Neonatal Abstinence Syndrome Data

This Population Health Information Tool (PHIT) dataset provides an overview of neonatal abstinence syndrome (NAS) in Massachusetts

About the Dashboard

The goal of this dashboard is to support those efforts by providing population-based data on NAS and eight other key indicators related to perinatal opioid use. Data are provided for the state overall, as well as by maternal race/ethnicity, education, age, and insurance coverage. In addition to statewide estimates, data are also presented by the six Executive Office of Health and Human Services (EOHHS) regions.

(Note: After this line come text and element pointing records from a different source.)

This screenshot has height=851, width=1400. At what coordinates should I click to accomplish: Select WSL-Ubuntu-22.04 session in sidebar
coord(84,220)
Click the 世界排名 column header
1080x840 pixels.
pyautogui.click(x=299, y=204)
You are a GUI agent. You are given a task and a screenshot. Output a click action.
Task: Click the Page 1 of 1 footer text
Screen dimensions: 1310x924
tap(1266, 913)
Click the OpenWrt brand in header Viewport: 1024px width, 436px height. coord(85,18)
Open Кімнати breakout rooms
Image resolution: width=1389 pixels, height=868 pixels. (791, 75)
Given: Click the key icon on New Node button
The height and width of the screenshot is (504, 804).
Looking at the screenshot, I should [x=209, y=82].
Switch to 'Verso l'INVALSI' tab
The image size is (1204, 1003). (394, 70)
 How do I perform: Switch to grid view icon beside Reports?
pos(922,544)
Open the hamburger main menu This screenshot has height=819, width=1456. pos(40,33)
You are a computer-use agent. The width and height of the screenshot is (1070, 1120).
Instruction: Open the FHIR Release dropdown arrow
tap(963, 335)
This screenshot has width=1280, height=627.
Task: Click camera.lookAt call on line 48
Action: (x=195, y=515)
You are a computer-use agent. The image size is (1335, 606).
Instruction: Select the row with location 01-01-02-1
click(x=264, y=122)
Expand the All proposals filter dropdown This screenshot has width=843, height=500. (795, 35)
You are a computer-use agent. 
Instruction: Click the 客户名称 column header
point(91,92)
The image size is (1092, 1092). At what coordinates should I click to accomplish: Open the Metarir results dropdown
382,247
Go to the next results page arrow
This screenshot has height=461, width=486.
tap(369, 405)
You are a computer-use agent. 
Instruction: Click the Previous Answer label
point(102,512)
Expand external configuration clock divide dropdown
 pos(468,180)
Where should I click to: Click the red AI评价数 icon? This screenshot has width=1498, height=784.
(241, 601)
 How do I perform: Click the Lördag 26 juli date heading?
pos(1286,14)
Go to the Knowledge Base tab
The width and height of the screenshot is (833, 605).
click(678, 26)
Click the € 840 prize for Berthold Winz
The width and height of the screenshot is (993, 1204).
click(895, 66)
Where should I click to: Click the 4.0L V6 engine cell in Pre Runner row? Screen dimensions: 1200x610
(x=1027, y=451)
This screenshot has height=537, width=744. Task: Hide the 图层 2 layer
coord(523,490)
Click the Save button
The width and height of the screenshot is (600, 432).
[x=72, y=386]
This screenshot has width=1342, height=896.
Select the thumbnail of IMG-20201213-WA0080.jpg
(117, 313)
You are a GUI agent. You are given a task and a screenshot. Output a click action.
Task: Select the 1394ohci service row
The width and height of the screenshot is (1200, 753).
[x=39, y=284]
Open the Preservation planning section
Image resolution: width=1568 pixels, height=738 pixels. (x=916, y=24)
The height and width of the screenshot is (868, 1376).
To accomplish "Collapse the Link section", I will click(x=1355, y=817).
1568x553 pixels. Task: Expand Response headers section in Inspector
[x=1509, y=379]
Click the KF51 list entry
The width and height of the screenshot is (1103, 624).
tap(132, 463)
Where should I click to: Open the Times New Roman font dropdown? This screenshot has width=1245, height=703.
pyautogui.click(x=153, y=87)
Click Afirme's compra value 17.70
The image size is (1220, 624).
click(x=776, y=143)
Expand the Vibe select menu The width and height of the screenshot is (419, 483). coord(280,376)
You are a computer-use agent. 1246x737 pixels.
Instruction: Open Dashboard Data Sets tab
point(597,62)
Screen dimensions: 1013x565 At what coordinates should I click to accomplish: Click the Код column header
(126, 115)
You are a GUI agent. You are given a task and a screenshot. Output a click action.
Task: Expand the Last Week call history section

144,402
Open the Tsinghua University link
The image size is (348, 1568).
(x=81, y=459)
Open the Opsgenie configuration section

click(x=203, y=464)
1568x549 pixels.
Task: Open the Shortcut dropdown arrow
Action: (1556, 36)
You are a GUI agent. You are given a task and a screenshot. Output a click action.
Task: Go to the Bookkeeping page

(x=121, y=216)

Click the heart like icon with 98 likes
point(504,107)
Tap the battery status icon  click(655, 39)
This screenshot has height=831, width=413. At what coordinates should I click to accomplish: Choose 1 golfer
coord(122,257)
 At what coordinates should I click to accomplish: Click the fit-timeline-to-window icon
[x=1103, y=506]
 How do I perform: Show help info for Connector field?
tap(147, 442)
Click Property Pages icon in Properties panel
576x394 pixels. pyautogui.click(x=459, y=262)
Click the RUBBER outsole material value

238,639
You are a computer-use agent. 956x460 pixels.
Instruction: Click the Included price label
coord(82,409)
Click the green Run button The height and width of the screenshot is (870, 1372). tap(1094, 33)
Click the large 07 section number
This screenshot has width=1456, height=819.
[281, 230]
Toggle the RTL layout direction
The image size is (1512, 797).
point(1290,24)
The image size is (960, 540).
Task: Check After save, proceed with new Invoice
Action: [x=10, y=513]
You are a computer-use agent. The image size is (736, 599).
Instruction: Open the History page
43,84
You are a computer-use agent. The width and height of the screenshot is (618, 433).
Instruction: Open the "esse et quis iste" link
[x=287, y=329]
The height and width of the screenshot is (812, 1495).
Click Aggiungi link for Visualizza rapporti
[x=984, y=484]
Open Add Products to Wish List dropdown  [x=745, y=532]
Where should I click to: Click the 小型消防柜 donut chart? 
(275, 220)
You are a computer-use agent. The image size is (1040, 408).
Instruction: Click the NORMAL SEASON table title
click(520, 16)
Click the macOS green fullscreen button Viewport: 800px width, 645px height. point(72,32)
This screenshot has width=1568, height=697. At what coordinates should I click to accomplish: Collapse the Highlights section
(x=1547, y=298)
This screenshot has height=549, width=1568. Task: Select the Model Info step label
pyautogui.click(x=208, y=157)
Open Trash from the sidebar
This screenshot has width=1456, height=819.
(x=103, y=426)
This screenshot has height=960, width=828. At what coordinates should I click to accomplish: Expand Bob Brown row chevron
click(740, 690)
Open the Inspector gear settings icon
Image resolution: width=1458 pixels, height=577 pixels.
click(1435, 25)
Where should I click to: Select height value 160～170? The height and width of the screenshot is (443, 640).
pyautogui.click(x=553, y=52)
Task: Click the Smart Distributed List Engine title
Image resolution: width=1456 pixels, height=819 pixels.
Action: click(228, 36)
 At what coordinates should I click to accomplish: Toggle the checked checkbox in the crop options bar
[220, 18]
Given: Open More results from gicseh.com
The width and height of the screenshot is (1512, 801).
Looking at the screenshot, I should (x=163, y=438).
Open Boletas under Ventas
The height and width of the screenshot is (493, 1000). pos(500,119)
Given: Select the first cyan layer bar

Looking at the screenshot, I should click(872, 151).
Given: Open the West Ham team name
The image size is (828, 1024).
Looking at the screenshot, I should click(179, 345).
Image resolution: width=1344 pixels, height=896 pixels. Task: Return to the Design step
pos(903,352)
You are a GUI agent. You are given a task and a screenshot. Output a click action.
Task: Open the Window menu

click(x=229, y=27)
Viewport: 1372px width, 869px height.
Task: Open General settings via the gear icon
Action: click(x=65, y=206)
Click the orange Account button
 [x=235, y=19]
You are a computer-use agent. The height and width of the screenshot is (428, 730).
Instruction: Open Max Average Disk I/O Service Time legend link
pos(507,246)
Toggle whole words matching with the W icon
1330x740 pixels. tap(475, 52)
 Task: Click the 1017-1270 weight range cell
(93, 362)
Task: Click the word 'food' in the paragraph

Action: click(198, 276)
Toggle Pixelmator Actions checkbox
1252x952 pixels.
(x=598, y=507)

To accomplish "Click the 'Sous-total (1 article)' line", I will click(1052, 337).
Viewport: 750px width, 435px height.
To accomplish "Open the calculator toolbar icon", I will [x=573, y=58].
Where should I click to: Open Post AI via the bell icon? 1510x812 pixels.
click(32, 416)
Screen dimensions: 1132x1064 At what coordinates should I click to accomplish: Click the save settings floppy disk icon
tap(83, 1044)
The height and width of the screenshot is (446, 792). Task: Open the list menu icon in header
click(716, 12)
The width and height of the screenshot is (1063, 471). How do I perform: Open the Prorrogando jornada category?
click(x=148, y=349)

About Neonatal Abstinence Syndrome (NAS)

Massachusetts is currently facing an epidemic of opioid misuse, addiction, and overdose. Opioid-related deaths have increased more than 500% since 2000, and every community in the Commonwealth has been impacted [1].The use of opioids during pregnancy remains a particular concern. Intrauterine exposure to opioids and other licit and illicit substances may result in a neonatal condition known as Neonatal Abstinence Syndrome (NAS). Additionally, pregnancy is often a motivating and therefore opportune time for a woman to address her substance use disorder and pursue recovery. In order to best support pregnant and parenting women and their infants, opioid use needs to be addressed across three key time periods:

1. Pregnancy (Prenatal)

During pregnancy, prenatal care providers have the opportunity to universally screen women for substance use and make referrals to treatment and recovery support services. Medication assisted treatment (MAT) with either methadone or buprenorphine is considered the standard of care for pregnant women with opioid use disorders. While MAT may result in NAS symptoms among infants, it offers substantial benefits for the health and safety of both woman and fetus and prenatal engagement in MAT services is supported by the American College of Obstetricians and Gynecologists (ACOG) and the American Academy of Pediatrics (AAP)[2][3].

2. Birth (Neonatal)

At the time of birth, labor and delivery providers can follow best practices for pain management, informed by collaborative communications with a client’s other providers, given the presence of valid, signed confidentiality releases. After delivery, medical providers can work with the new mother to coordinate best care for her infant, which may include emerging best practices for treating NAS, such as rooming-in and other non-pharmacological interventions. Prior to discharge, providers have the opportunity to make connections between families and community based supports and outpatient providers, ideally through the use of warm hand-offs and in-hospital referrals to programs such as the Early Intervention (EI) program. All infants with a diagnosis of Neonatal Abstinence Syndrome are automatically eligible for one year of EI services; other substance exposed infants may be eligible by way of a risk factors checklist.

3. Infancy (Post Discharge)

During the infant’s first year of life, providers can conduct developmental assessments, identify supports for the family, and provide referrals to services. Ongoing recovery support services are critical for the postpartum woman, whether or not she has custody of her infant. If the postpartum woman is parenting, family-centered support services are often the best option.